На лбах Зафода выступил пот, сначала от напряжения, потом от отчаяния, и, наконец, от стыда.
Наконец он издал злобный вопль и хлопнул по выключателю.
— А, я уже думал, что вы никогда не включите свет, — сказал голос. — Нет-нет, не так ярко, пожалуйста, глаза у меня уже не те, что были раньше.
Всех четверых словно током ударило. Очень медленно пять голов повернулись, хотя их скальпы при этом явно пытались остаться на месте.
— Ну. Кто беспокоит меня в этот час? — продолжало маленькое, ссохшееся, согбенное создание, стоящее под терновым кустом на дальнем конце мостика.

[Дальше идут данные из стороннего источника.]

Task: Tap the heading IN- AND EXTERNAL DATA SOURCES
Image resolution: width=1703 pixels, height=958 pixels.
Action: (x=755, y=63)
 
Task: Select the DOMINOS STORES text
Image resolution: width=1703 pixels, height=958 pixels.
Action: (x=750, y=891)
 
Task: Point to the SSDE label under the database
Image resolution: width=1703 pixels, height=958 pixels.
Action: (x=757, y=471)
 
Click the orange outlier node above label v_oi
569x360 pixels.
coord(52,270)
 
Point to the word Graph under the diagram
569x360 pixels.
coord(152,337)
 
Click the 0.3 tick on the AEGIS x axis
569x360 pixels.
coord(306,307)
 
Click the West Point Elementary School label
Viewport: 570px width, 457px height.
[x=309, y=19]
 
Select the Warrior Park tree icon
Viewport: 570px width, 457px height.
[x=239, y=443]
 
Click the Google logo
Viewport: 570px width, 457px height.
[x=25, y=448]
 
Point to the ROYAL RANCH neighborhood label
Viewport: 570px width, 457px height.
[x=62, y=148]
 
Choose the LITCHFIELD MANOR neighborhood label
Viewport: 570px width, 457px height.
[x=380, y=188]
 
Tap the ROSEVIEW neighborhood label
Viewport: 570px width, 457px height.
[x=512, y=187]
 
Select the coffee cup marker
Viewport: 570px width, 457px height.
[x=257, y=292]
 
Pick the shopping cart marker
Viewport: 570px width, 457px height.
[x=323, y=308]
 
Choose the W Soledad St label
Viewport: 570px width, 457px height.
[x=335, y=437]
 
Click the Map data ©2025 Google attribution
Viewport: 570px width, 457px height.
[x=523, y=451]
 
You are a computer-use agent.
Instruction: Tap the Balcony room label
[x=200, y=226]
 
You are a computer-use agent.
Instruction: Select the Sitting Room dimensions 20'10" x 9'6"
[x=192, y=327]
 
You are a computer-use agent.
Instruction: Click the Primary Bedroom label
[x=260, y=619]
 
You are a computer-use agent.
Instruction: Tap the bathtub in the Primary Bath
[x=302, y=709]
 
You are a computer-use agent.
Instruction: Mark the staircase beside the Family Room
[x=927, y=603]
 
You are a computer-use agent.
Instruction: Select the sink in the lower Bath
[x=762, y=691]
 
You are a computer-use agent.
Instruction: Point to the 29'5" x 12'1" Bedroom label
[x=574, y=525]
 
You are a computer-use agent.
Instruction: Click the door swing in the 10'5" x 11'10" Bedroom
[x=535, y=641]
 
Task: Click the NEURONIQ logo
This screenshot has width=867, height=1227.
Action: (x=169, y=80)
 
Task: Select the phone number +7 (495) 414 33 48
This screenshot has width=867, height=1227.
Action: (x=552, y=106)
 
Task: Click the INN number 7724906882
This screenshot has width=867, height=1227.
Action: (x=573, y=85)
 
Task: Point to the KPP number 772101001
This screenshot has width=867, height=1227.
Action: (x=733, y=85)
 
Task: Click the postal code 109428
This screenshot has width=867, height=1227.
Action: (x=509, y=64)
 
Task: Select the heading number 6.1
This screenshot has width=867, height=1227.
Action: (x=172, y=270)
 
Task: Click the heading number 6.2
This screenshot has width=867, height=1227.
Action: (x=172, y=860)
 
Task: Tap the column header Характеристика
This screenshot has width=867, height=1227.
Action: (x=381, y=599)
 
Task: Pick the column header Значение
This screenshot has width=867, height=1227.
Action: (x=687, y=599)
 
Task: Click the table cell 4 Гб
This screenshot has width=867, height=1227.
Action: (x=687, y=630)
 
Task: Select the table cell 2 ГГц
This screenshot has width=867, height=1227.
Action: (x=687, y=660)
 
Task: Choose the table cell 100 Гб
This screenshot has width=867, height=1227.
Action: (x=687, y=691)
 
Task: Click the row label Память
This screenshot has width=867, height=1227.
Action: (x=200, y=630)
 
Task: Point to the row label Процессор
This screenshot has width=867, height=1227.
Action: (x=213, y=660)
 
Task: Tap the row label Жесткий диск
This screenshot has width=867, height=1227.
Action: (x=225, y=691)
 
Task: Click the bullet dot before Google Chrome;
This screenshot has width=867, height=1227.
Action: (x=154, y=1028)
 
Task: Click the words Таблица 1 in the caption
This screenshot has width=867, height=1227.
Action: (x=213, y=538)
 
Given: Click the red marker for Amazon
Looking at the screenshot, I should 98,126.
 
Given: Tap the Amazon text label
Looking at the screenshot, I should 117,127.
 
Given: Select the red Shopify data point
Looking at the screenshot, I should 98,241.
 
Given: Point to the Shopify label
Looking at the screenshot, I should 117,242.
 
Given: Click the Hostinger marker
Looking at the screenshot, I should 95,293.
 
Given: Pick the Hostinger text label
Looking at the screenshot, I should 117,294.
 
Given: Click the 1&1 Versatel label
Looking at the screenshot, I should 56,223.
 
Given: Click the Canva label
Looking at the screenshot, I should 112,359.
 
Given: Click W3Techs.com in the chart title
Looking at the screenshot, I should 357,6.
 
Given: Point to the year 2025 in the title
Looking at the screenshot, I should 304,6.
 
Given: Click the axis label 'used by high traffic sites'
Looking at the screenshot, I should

Две его головки, на которых во все стороны торчали редкие седые пряди, на взгляд казались такими древними, что могли бы смутно помнить, скажем, рождение Галактики. Одна клевала носом, другая, прищурившись, смотрела прямо на них, и этот взгляд словно пронизывал их насквозь. Если глаза прадедушки были уже не те, что раньше, то раньше, по всей вероятности, они с успехом заменяли рентгеновский аппарат.
Зафод, заикаясь, бормотал что-то невнятное. Он отвесил замысловатый двойной поклон — традиционное бетельгейское приветствие старшего члена семьи младшим.
— Э-э,… у-у… привет, прадедушка, — выдохнул он наконец.
Старикашка двинулся вперед. Он уставился на компанию вокруг пульта. Он поднял руку и костлявым пальцем указал на своего правнука.
— А, — заявил он. — Зафод Библброкс. Последний из великого рода. Зафод Библброкс Никакой.
— Первый!
— Никакой!
Зафод ненавидел этот голос. Ему всегда казалось, что больше всего он похож на то, как если бы ногтями скребли по черному стеклу в окне того, что он привык считать своей душой.